Some Usual Programming
Rumi’s predicament aside, we have yet more development on the part of Yukino. Near the end of the episode, Hachiman comes across a pensive Yukino gazing at the stars. In spite of his attempt to make a strategic retreat, he is spotted and the two engage in a rather interesting conversation. Yukino mentions that Rumi might be similar to Yui in that the latter probably went through a similar experience. We know that Yui has had trouble fitting in, but at least she isn’t outright ignored like Rumi is. But that’s just an ancillary observation. The exact form of treatment the two received is irrelevant; what matters is they aren’t being accepted. And as Yui has provided the most useful insight on Rumi’s situation so far, I’m guessing she will play a pivotal role in fixing things next episode, despite her bird-brained nature. Moving on, Yukino proceeds to casually inform us that she and Hayato are childhood friends and their families are longtime friends and business partners. The immediate and cliche complication of this is that SNAFU might pull some arranged marriage drama somewhere down the line. I guess we’ll just have to wait and see. Finally, there’s very brief mention of Haruno. It was clear from last time that Yukino doesn’t exactly like her sister, and here the reason is made apparent: she feels like she lives in Haruno’s shadow. In her own words, she’s just a substitute for her larger than life older sister.
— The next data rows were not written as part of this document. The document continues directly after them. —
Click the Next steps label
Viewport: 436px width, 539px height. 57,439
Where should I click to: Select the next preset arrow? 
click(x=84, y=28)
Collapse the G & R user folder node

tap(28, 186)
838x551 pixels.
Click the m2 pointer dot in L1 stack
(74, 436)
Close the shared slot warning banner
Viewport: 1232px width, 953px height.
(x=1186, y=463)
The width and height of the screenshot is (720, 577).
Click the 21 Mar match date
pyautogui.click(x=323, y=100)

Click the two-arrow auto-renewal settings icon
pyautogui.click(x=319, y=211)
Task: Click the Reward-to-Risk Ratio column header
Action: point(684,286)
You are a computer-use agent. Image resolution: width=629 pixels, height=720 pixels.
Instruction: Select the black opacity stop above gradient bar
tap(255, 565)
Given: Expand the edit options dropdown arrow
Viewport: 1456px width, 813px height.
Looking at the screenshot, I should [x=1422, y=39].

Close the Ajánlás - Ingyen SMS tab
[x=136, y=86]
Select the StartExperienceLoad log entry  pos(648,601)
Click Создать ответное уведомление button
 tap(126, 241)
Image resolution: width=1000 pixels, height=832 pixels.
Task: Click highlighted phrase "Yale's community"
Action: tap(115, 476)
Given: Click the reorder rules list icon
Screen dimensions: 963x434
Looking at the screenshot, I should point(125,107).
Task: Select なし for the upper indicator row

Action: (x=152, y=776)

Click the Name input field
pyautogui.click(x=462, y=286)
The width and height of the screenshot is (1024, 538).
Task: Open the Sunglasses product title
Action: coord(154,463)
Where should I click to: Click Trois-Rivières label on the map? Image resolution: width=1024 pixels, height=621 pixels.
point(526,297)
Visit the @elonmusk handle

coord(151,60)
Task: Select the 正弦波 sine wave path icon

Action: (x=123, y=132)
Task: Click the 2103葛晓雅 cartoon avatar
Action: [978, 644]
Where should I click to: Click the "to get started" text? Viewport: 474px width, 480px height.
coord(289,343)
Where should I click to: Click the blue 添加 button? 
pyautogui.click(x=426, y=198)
In spite of the strong language and word fencing between Hachiman and Yukino, I really get the impression that the two bonded a lot during their brief conversation.2 And to be fair, they also did spend the majority of the episode observing Hayato’s failures and making snarky remarks about the situation. While Yukino may not have directly gained any “romantic points”, I’m sure the exchange helped close the distance between the two outwardly hostile teens. And if I may be allowed to indulge in a bit of shipping, it’s almost as if Yukino’s outspoken and unapologetic nature complements Hachiman’s nonconfrontational and evasive personality. The two would certainly make for an entertaining couple.